> [Exercise aim]
As the answer, give every line of the records that includes the word "computer".

> [Data extracts]
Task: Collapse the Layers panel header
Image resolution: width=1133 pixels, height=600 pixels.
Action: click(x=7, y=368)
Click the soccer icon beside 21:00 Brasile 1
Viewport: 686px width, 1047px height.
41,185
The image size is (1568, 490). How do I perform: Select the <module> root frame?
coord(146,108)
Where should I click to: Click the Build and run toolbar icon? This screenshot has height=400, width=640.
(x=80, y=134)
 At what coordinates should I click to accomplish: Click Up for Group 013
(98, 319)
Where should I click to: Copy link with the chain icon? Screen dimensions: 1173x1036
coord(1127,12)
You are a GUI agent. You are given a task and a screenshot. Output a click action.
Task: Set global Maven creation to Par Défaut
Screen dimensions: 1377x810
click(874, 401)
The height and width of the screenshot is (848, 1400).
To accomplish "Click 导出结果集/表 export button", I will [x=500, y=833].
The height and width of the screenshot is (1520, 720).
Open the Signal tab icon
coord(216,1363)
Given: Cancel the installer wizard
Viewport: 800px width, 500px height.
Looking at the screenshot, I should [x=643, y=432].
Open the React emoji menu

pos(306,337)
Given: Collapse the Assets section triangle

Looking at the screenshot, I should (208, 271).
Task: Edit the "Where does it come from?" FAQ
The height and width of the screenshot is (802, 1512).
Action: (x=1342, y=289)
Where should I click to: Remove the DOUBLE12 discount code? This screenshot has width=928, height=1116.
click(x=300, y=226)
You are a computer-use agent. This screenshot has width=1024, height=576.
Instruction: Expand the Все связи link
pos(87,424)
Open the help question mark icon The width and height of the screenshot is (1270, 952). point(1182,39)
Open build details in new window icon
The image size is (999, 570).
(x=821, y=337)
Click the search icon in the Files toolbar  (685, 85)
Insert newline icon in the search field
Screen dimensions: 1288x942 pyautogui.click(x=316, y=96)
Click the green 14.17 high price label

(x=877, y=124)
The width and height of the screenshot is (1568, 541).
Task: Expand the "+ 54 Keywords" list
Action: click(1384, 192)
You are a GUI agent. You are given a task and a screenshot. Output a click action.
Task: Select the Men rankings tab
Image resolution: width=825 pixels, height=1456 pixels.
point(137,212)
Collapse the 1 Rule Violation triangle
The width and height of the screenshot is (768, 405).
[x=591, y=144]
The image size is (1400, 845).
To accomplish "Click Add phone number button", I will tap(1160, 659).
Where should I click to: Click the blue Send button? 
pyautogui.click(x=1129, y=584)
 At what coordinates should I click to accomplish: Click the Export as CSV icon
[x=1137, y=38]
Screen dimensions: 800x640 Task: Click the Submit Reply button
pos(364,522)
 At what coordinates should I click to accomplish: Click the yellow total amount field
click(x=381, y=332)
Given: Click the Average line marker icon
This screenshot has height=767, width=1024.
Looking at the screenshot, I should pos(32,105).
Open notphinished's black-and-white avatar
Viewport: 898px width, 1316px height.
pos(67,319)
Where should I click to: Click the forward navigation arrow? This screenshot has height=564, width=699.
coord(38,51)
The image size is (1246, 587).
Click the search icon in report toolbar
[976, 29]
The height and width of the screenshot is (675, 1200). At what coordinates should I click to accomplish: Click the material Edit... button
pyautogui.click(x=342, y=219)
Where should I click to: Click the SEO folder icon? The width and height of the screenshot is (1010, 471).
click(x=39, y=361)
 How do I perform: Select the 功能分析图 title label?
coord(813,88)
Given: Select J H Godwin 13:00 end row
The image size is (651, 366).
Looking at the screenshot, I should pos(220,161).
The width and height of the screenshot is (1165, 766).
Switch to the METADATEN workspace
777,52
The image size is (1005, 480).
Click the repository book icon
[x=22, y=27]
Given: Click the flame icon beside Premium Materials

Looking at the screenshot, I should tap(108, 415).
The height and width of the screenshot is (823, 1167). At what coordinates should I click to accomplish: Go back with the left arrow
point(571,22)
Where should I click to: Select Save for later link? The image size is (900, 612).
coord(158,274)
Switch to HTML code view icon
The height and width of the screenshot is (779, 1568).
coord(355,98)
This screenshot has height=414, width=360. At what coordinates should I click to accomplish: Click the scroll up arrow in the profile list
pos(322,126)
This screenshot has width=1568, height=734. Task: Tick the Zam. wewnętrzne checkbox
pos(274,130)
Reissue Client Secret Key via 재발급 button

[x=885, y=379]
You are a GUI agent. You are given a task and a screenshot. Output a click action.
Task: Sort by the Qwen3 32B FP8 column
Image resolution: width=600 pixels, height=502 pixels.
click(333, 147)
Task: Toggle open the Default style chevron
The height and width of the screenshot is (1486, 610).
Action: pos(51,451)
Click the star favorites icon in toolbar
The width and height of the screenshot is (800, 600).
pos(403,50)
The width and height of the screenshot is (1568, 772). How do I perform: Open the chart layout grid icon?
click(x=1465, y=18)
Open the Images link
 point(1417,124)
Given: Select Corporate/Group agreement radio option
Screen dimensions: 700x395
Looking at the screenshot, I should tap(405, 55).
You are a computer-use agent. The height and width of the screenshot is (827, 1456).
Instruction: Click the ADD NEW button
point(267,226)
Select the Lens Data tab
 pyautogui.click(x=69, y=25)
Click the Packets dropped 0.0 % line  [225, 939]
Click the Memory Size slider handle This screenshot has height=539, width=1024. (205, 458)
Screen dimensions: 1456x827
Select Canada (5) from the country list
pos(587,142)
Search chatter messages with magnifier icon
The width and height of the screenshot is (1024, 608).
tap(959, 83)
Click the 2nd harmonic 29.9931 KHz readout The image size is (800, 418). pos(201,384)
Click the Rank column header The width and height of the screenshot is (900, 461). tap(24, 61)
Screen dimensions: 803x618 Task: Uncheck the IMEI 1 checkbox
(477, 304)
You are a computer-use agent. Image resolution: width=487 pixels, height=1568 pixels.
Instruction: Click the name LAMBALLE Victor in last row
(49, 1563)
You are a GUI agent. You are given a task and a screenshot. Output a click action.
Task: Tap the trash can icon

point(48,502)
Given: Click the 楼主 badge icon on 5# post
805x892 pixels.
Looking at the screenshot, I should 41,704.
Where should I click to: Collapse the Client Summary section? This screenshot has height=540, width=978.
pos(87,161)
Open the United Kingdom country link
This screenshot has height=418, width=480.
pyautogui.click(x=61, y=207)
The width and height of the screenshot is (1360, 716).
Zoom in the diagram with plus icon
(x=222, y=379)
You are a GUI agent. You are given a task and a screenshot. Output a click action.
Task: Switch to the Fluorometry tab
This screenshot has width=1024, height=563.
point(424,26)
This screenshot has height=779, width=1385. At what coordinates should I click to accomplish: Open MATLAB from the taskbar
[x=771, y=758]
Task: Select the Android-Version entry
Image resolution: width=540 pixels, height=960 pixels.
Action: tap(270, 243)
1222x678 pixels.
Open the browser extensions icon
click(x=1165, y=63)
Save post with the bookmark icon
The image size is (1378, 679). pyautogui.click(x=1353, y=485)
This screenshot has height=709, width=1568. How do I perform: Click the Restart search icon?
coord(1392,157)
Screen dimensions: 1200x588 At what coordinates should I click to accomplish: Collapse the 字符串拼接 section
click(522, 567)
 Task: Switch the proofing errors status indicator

> [Written answer]
You are a computer-use agent. This screenshot has width=1024, height=576.
You are a computer-use agent. The height and width of the screenshot is (827, 1456).
You are a computer-use agent. Image resolution: width=487 pixels, height=1568 pixels.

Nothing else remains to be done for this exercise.